• _THINGS TO DO_:
• 1. In the taxi Q-learning notebook, explain how the state count of 500 is made up.
• 2. Answer these questions from the taxi Q-learning notebook:
(a) How many actions are in the action space?
(b) What reward is given for delivering the passenger?
(c) What does α stand for in the update rule, and what range is it given?

• _QUOTED TEXT_:
▼
The RL agent has to navigate a grid world, pick up a passenger at one of 4 possible locations and drop the passenger off at one of 4 possible locations.

**Action space (6):**
  - Move up, down, left, right
  - Pickup passenger
  - Drop-off passenger
  
**States (500):**
  - Taxi position (25)
  - Passenger location (5)
  - Drop off location (4)
  
**Rewards:**
  - -1 per step (if no other rewards)
  - +20 for delivering passenger
  - -10 for wrong pickup/drop-off actions

In [None]:
from collections import defaultdict
import gymnasium as gym
import numpy as np
import matplotlib
import matplotlib.pyplot as plt
from tqdm import tqdm
from matplotlib.animation import ArtistAnimation
from IPython.display import HTML

from taxi_gym_utils import *

matplotlib.rcParams['animation.embed_limit'] = 1000

### Taxi agent

We first have to create the taxi agent. We will use the famous Q-Learning algorithm:


$$
Q(s, a) = Q(s, a) + \alpha [r + \gamma \max_{a'} Q(s', a') - Q(s, a)]
$$

$Q(s, a)$ &emsp; Q-value \
$a$ &emsp; action \
$s$ &emsp; state \
$r$ &emsp; reward \
$\alpha \in [0, 1]$ &emsp; learning rate \
$\gamma$ &emsp; discount factor \
$\max_{a'} Q(s', a')$ &emsp; maximum Q-value for all actions $a'$ in the next state $s'$

**Goal**: find the *optimal policy* $\pi^*$ that, in every state $s$, takes the action $a$ that *maximizes* $Q$.
▲
• _EXTRACTED INFORMATION_:
▼
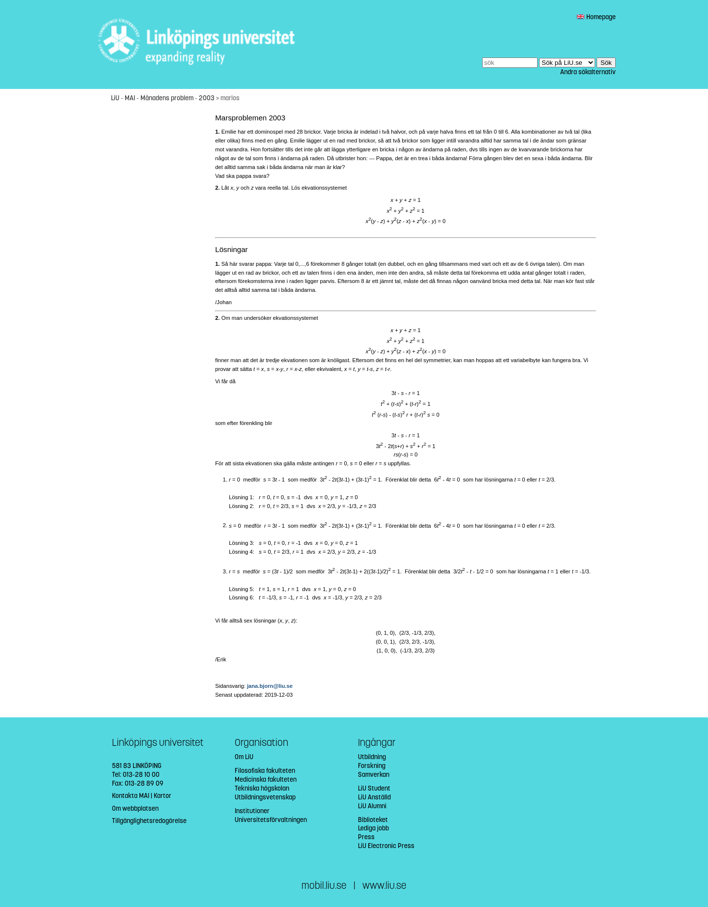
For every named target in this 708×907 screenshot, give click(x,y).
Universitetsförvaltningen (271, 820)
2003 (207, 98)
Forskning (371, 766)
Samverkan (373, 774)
▲
▼
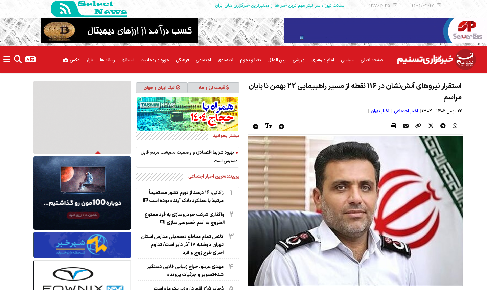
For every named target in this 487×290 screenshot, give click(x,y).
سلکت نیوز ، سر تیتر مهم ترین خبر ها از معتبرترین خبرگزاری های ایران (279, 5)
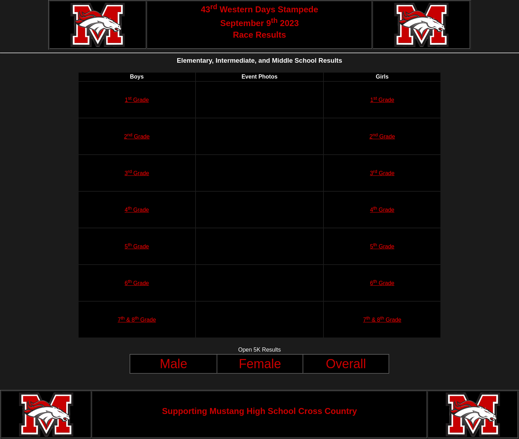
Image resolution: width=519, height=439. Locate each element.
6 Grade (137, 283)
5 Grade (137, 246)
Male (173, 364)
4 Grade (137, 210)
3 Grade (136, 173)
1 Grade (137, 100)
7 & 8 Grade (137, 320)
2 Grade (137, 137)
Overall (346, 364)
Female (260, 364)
▲
• _EXERCISE SOLUTIONS_:
• 1. The 500 states combine 25 taxi positions, 5 passenger locations and 4 drop-off locations, and 25 × 5 × 4 = 500.

• 2.
(a) Six.
(b) +20.
(c) The learning rate, in the range [0, 1].